§ **ASSIGNMENT**: Render the stretch of lines from the one containing "What are the" through the one containing "Describe the element" as a JSON list of strings, one string per line, leaving out blank lines. Include only those lines.

§ **PROVIDED RECORDS**:
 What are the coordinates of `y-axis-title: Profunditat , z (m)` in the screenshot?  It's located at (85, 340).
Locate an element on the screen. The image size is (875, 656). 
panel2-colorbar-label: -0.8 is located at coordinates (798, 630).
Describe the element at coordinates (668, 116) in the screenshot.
---
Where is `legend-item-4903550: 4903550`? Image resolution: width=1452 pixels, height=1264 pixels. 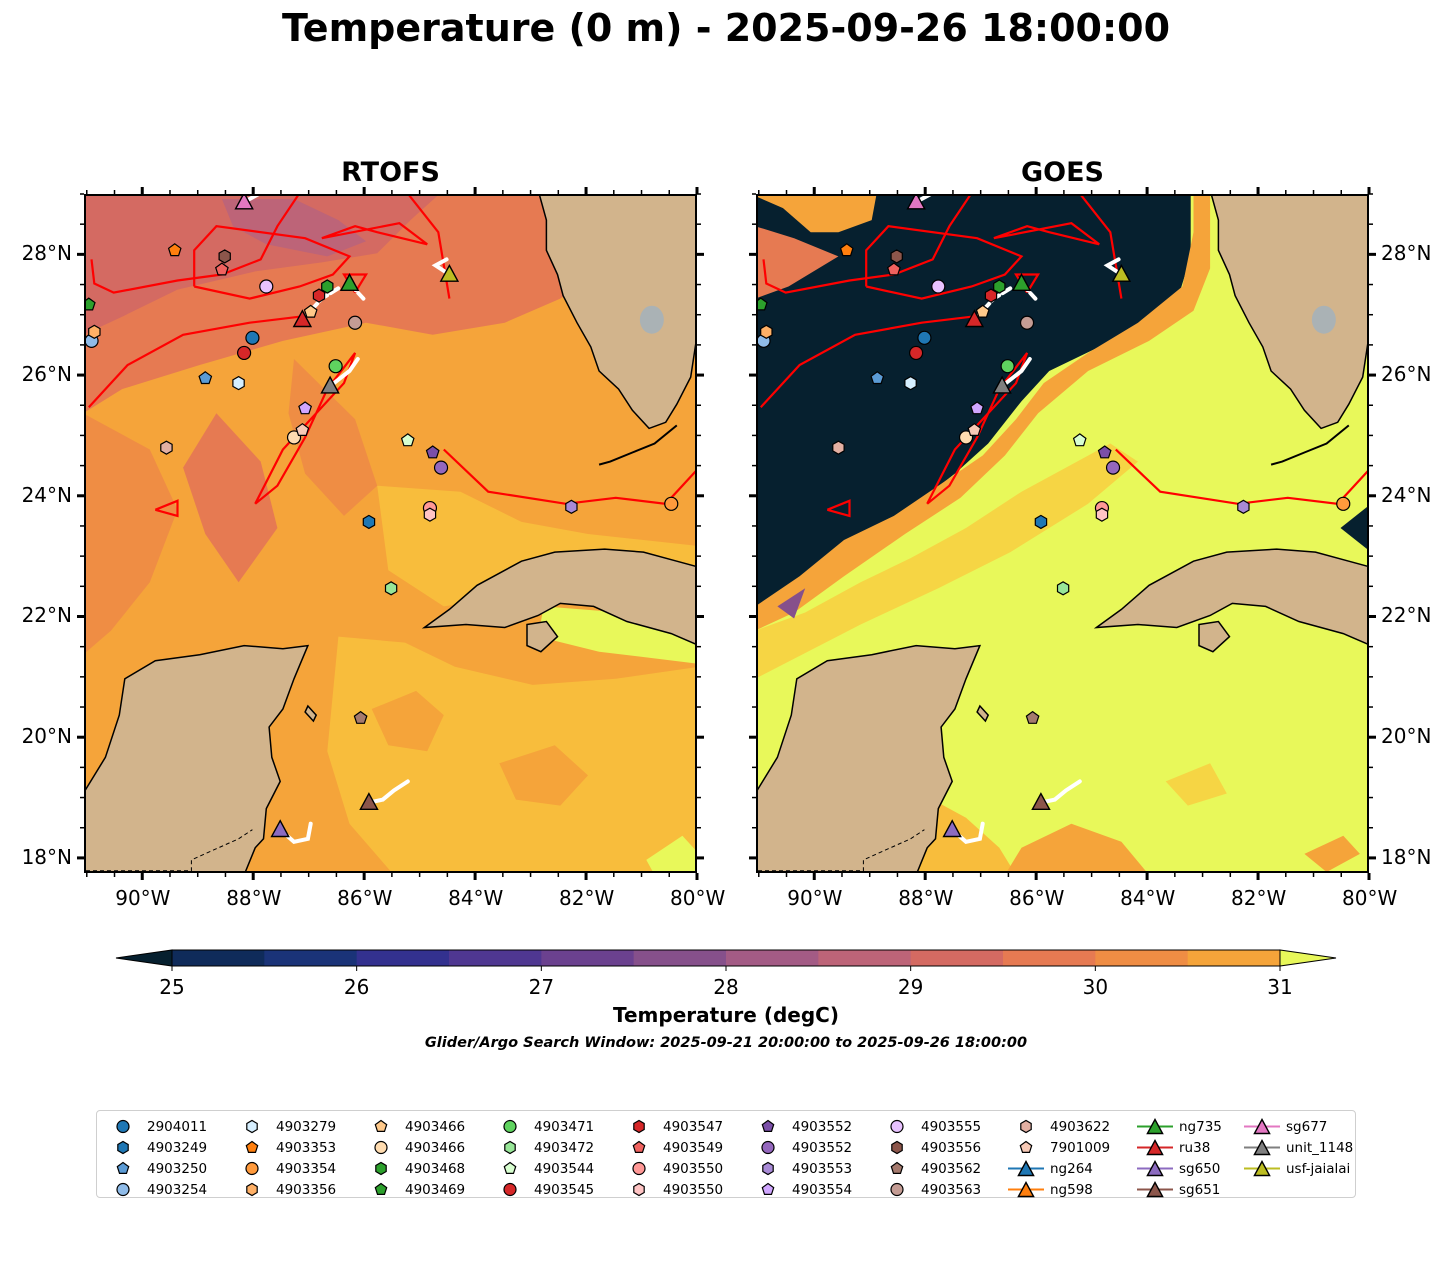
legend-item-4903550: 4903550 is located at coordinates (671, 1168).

§ **SOLVED PROBLEM**:
[
  " What are the coordinates of `y-axis-title: Profunditat , z (m)` in the screenshot?  It's located at (85, 340).",
  "Locate an element on the screen. The image size is (875, 656). ",
  "panel2-colorbar-label: -0.8 is located at coordinates (798, 630).",
  "Describe the element at coordinates (668, 116) in the screenshot."
]